2 km radius (Fort Island - North Sea canal)
Eva Pfannes, Sylvain Hartenberg
Verena Balz, Bruno Vermeersch, Eric Klarenbeek, Maartje Dros, Leon de Lange, Asli Cicek, Joop Smulders, Vincent de Rijk, Lucy Kennedy-Martin
Winner of the Prix de Rome Basis Prize
Juxtoposition in Ymuiden today (© Ooze)
Within one field of vision, scattered along the horizon, lie pieces of a city, new ones or monstrous archaic structures from the past. They lean against the dunes, sit on top of them or are hidden in the sand, only visible to the one who expects them to be there. They create the idea of a far-west undefined land, an urban terrain vague.
The reason for this lies in the very different nature, location and time of events, decisions and needs which motivated the appearance of these elements and which motivates them to change. Since the 17th century, plans were made to improve the waterways that connect Amsterdam to the North Sea. When in 1965 the decision on a new route was taken, it was planned efficiently on the spot where Holland is thinnest: Ymuiden came in to being at the mouth of the North Sea Canal.

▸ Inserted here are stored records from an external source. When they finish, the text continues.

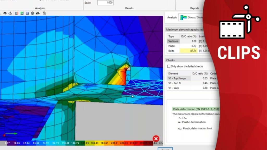Click the red X icon above legend
Viewport: 267px width, 150px height.
(x=156, y=139)
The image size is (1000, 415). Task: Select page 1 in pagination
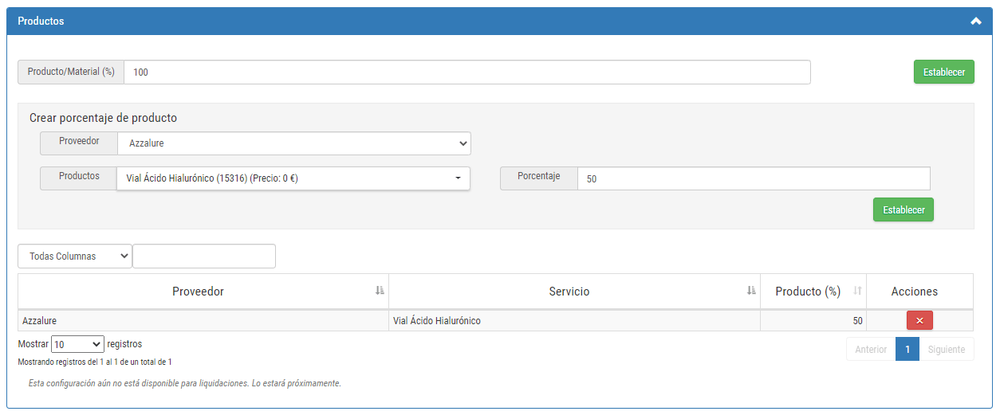click(907, 349)
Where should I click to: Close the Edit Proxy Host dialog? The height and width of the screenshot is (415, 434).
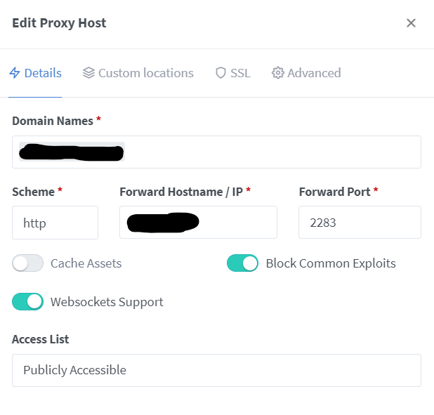click(x=411, y=23)
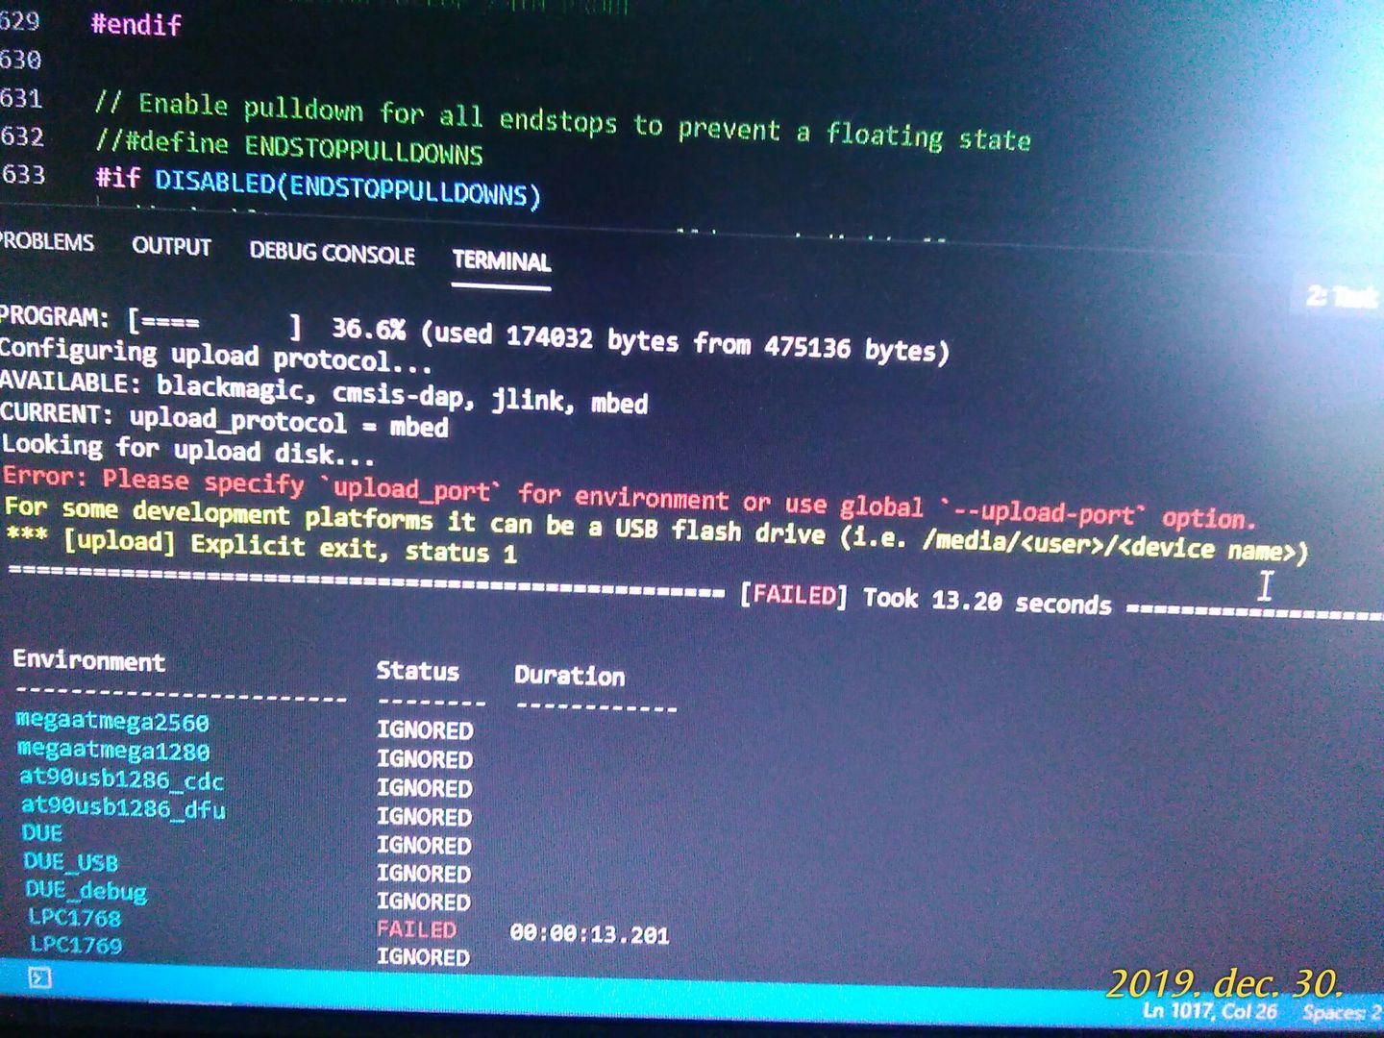Switch to the PROBLEMS panel tab
This screenshot has width=1384, height=1038.
[x=46, y=242]
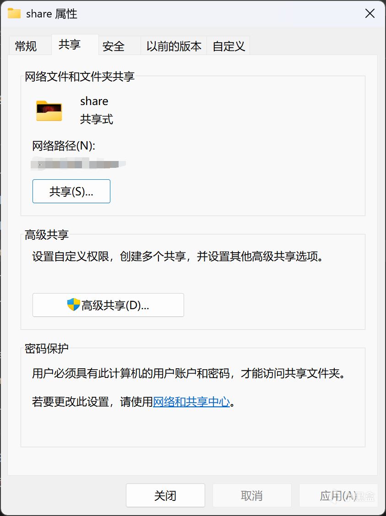Viewport: 386px width, 516px height.
Task: Switch to the 自定义 tab
Action: (x=228, y=46)
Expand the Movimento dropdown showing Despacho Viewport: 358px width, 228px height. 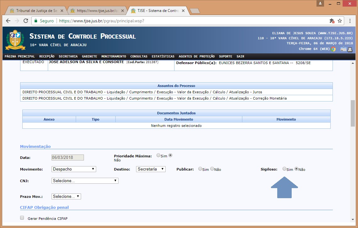tap(74, 169)
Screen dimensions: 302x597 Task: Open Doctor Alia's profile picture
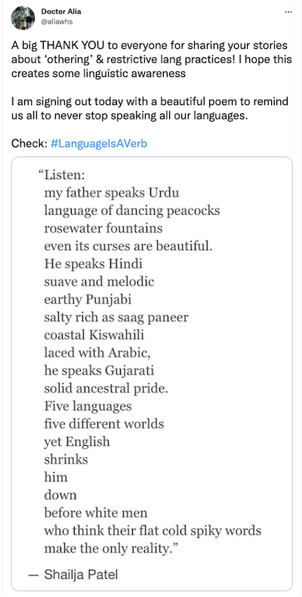click(23, 18)
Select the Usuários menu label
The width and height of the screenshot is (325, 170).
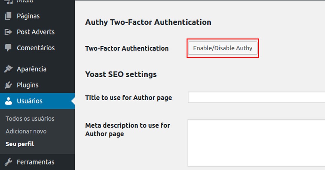click(x=30, y=101)
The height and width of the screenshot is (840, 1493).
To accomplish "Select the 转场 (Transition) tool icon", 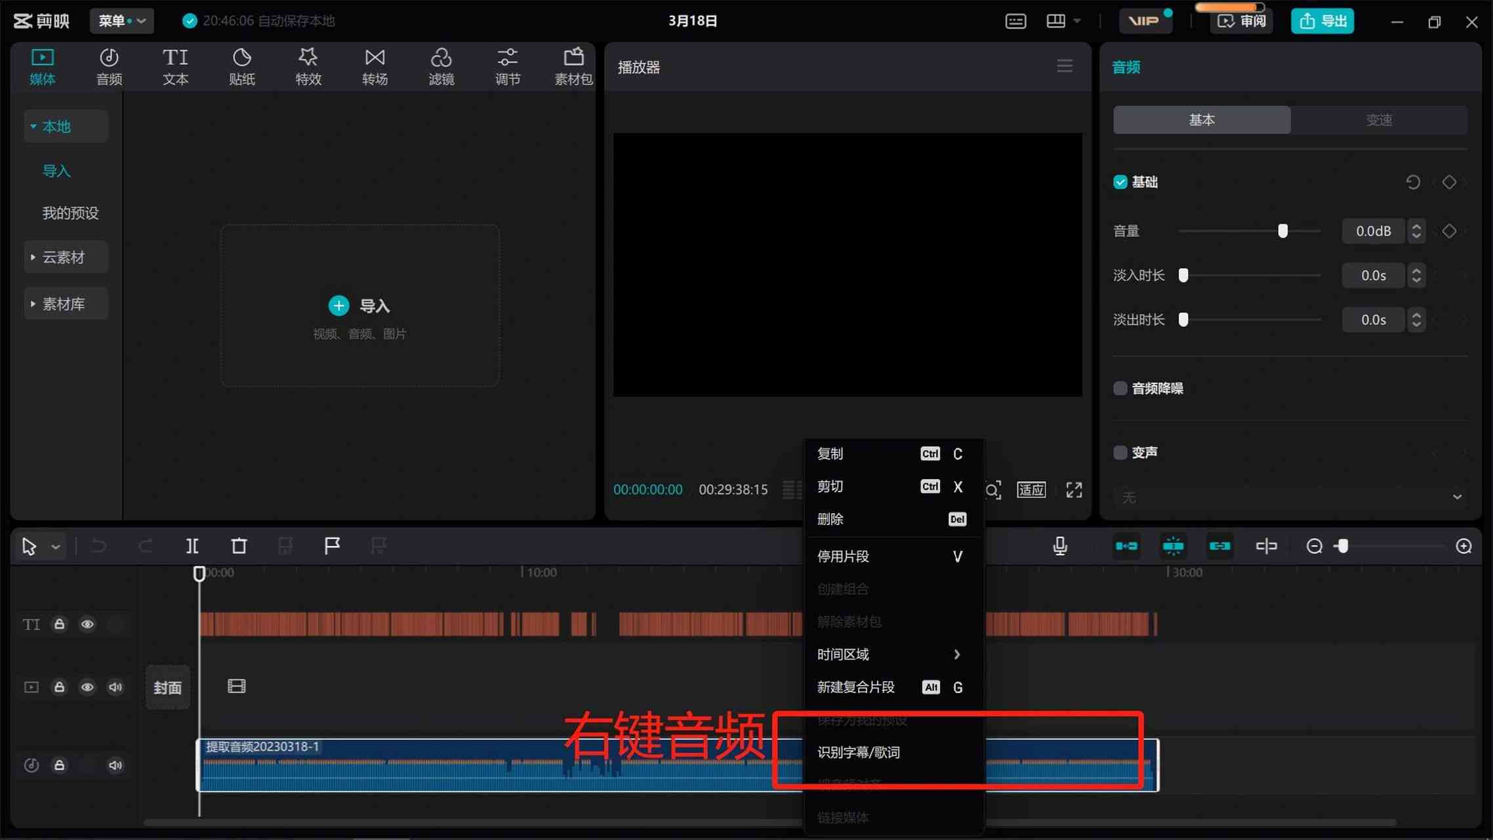I will pos(375,66).
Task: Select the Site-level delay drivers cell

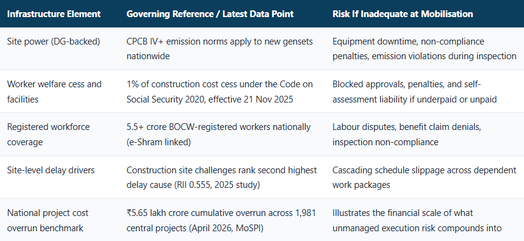Action: 51,170
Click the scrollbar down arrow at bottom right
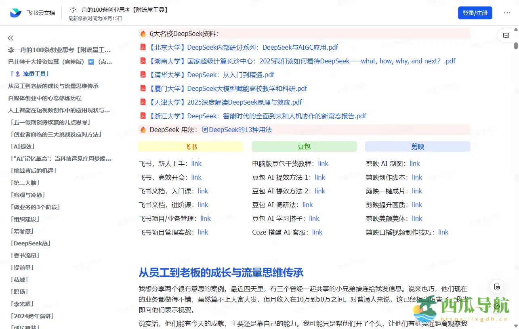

Historical evolution of Ymuiden - gif (© Ooze)
Ymuiden in to the future -gif (© Ooze)
Beacons take impressions from their surroundings and cast them in one spot. They lean on an existing spatial condition, a dune, a derelict building, a wall: the condition is already there, and this process reinforces it. The places are chosen for their specific spatial configuration, or cultural, historical or social relevance, through a rationale such as the likeliness of movement around them, or for the poetic strength that they radiate.
Floating Dune: The Floating Dune reconstructs a previous condition: an uninterrupted stretch of coast that can be explored by a variety of routes: along Kennemerstrand, through the natural reserve Noord and Zuid Kennemerland, passing Forteiland. On the new connection one continues to cycle and walk. The Floating Dune operates in the least accessible but focal spot of Ijmuiden. It confronts a variety of possible uses and users with each other in precisely this spot.
Dune Shelter: The light construction counteracts a hollow in the sand, ready to collect what seeks protection and likes to be together.
City Veranda: Between city and port level is a step in topography. From the higher level of the city the port can be overseen. The City Veranda extends the public spaces of the city that are now cut by the edge, the streets, passages and squares, like a bridge into the port. The city is turned around; its backyard becomes first row. The structure superimposes height levels and merges port and city activities.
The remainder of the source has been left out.